Custer peered to the north and breathed deep, swelling his chest against the sweat-stained gray pullover. “I’m fixing to chop the head off this beast for the major.”

“He—the major was thinking—aren’t you coming down to help him, General?”

“Of course not, Private. I’m going to attack as I’ve always attacked. Reno’s gone in and dealt them the first blow, and I’m going in to finish the job. Now, son—you report back to the major … or you can come with me. Frankly, I think you should ride with me. Appears your mount won’t make it back to Reno’s command.”

“Thank you, sir,” McIlhargey replied, sensing the winded mount sagging beneath him. “I’ll report back to Captain Keogh and I Company.”

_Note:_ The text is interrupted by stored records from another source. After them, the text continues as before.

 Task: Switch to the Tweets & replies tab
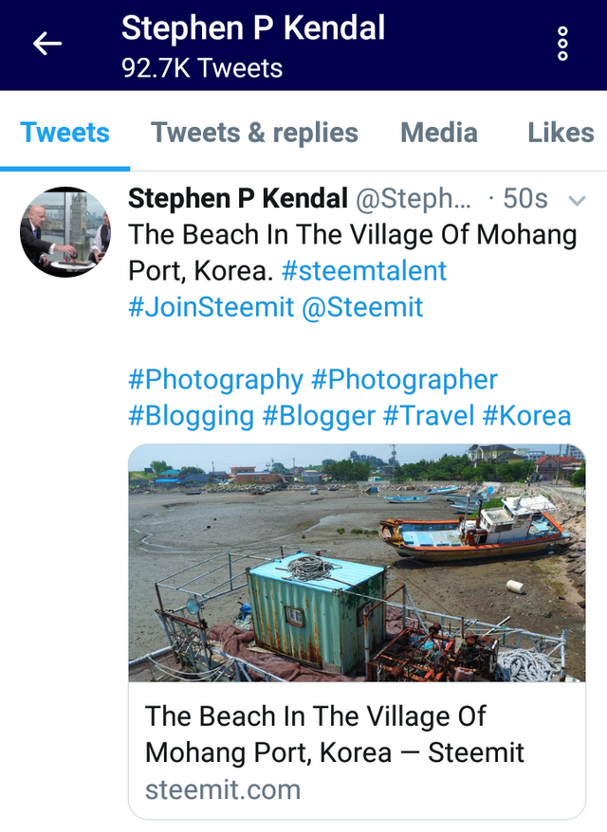click(254, 133)
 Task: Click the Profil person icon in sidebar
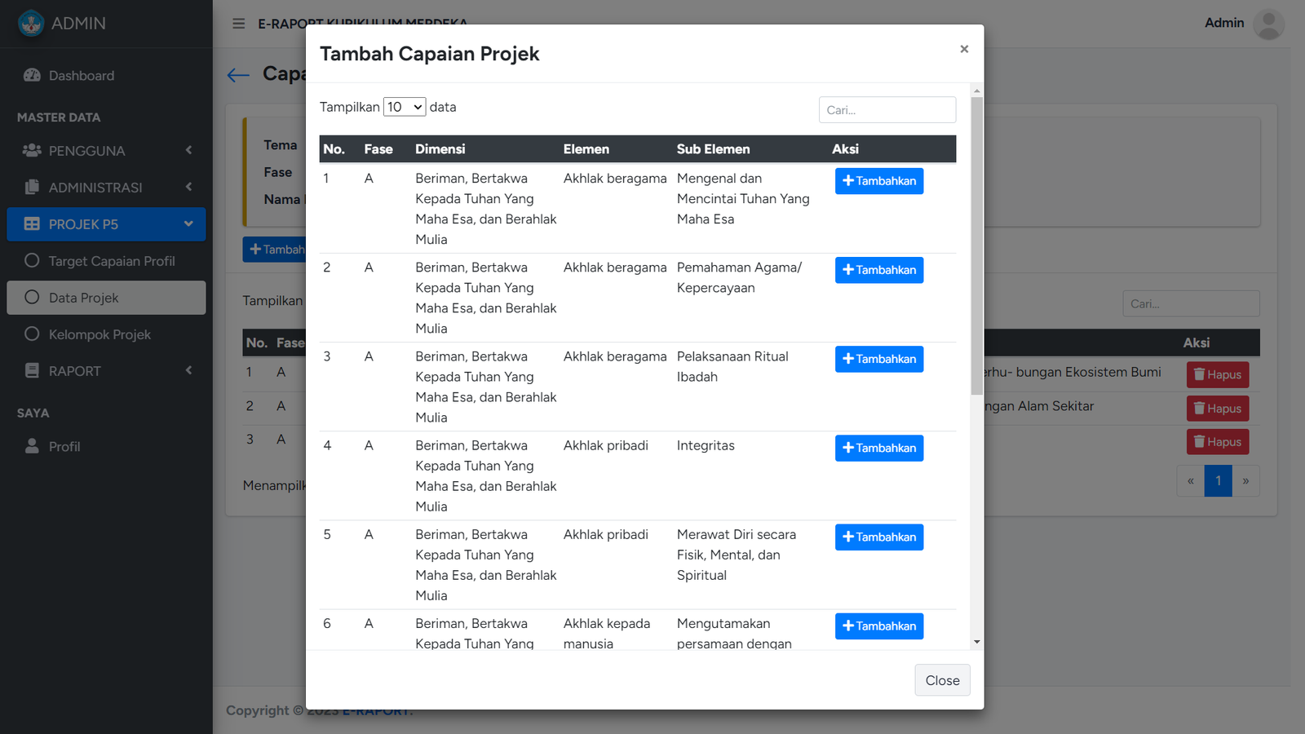pos(32,447)
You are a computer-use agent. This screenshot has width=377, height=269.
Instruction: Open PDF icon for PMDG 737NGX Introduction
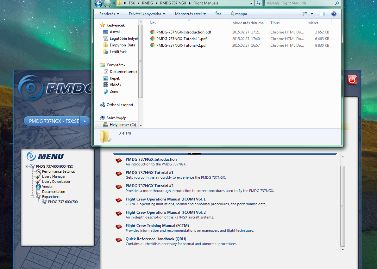click(119, 161)
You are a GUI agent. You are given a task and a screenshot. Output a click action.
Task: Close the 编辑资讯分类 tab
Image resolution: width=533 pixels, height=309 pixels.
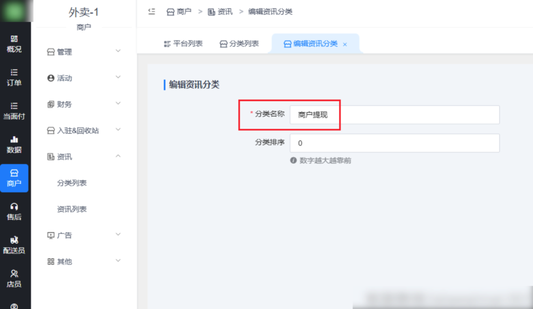(345, 45)
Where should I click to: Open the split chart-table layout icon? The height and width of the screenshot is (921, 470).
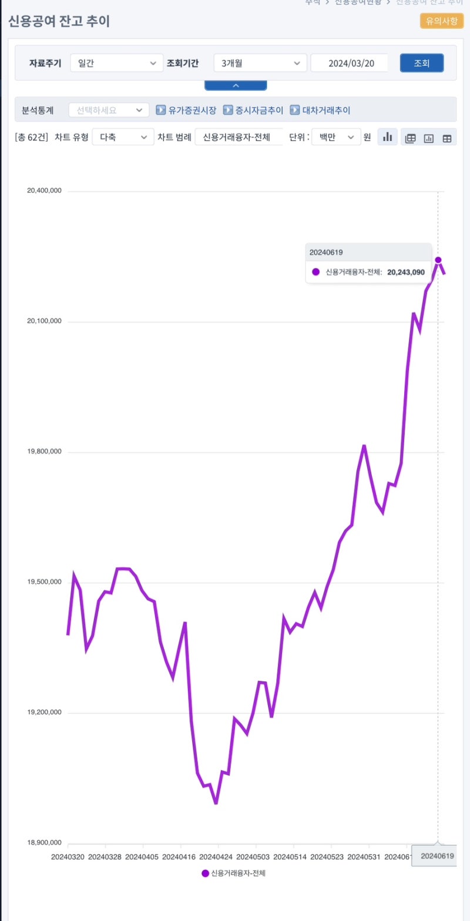[411, 137]
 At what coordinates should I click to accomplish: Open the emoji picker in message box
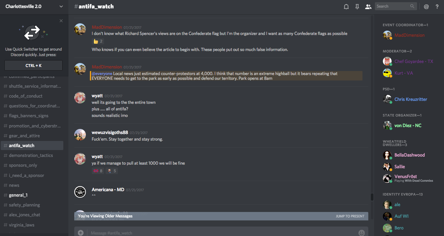pyautogui.click(x=361, y=233)
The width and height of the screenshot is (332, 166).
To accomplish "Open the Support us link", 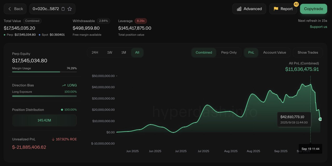I will pyautogui.click(x=318, y=27).
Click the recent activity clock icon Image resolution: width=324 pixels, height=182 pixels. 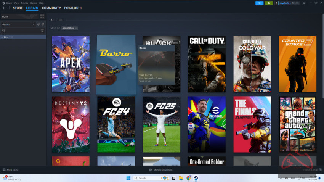[x=38, y=24]
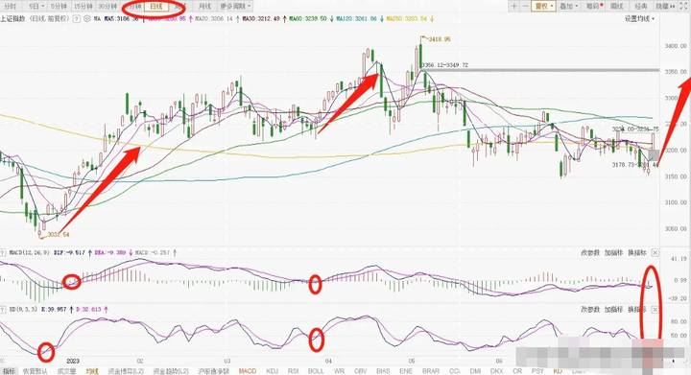Viewport: 691px width, 375px height.
Task: Enable the BOLL indicator
Action: coord(316,371)
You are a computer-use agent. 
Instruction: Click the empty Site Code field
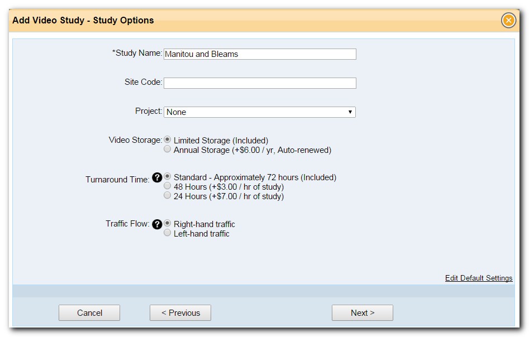pyautogui.click(x=259, y=83)
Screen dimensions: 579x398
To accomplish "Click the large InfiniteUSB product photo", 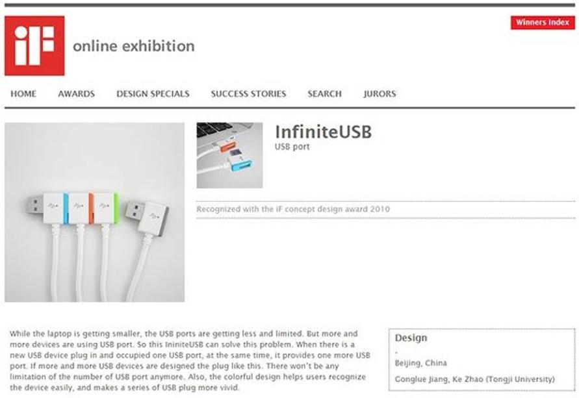I will (x=94, y=212).

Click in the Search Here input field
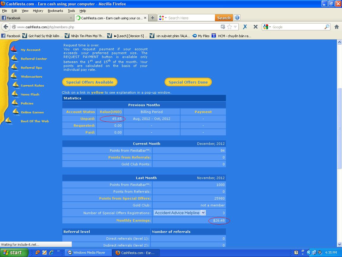(190, 18)
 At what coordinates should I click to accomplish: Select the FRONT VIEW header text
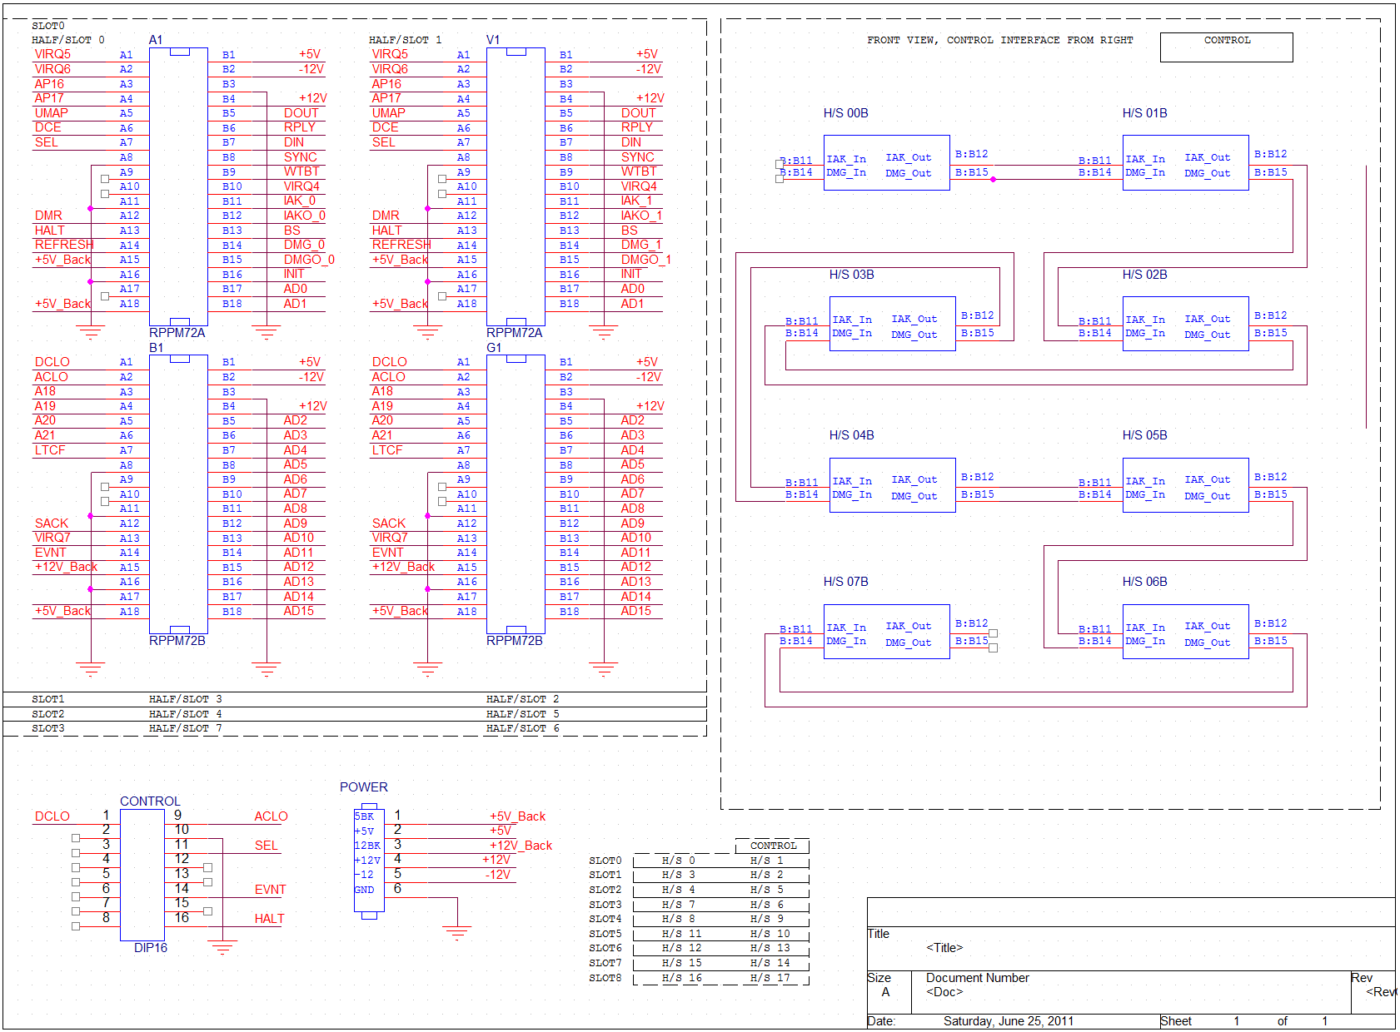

Custer yanked on Vic’s reins and galloped off past the private. The strong, well-fed thoroughbred lunged along the lines of troops waiting for some word on the Indians and news of Reno’s attack on the village. He brought them the news they hungered for. Up and down the columns he loped, shouting of the discovery by the Crow scouts—the village far to the north—and that Reno was in the thick of it.

“We’ve got the village in our sights now, boys!” Custer cheered, standing tall in the stirrups, every bit as ragged as any of them, but more regal at this moment than ever before in his life.